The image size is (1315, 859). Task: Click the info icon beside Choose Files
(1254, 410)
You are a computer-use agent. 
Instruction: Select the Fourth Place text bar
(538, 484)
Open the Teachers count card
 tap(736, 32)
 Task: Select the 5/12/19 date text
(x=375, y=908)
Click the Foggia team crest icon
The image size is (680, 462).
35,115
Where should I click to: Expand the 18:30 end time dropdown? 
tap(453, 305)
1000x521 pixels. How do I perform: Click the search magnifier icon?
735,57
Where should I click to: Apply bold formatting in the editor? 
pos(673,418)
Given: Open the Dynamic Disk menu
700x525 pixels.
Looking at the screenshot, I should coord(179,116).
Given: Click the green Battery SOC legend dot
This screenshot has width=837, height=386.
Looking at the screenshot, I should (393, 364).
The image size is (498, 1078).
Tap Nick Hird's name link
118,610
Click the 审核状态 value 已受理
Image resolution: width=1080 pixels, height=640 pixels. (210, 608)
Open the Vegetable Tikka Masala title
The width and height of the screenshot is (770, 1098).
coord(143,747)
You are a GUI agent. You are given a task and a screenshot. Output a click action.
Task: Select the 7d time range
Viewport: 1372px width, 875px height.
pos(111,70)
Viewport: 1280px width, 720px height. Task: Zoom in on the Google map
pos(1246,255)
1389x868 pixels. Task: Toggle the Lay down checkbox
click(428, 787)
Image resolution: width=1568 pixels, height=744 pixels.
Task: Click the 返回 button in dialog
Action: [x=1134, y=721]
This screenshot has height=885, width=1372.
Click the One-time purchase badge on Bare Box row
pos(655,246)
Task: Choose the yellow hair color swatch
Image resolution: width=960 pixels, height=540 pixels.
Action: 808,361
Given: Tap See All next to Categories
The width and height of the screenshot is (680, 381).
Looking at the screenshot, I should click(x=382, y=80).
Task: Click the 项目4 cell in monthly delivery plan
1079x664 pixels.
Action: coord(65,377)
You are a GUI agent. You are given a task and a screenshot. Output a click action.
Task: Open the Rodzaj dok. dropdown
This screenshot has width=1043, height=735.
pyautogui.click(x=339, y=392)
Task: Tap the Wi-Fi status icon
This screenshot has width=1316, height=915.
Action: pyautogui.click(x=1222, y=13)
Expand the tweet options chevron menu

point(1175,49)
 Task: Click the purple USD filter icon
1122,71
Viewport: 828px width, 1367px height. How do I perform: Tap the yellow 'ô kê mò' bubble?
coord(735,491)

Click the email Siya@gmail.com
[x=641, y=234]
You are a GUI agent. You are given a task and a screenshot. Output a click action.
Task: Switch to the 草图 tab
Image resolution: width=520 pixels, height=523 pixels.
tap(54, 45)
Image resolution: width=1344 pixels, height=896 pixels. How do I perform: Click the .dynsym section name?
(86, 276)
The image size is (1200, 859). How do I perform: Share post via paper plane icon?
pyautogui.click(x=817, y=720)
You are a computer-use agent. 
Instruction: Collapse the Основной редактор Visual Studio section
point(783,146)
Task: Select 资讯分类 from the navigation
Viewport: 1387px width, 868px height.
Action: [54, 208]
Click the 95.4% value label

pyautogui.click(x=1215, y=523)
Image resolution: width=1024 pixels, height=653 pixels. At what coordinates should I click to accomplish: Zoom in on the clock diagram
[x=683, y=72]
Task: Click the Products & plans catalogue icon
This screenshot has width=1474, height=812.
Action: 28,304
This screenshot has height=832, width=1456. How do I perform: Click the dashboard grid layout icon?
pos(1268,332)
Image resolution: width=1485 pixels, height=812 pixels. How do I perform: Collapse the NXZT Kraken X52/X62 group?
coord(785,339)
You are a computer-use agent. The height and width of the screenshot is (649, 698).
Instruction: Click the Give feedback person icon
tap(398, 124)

---

WHAT YOU HAVE TO DO: Pull out every line of the records above that contains the word "value". The match is case-sensitive.

THE SOLUTION:
Click the 审核状态 value 已受理
Click the 95.4% value label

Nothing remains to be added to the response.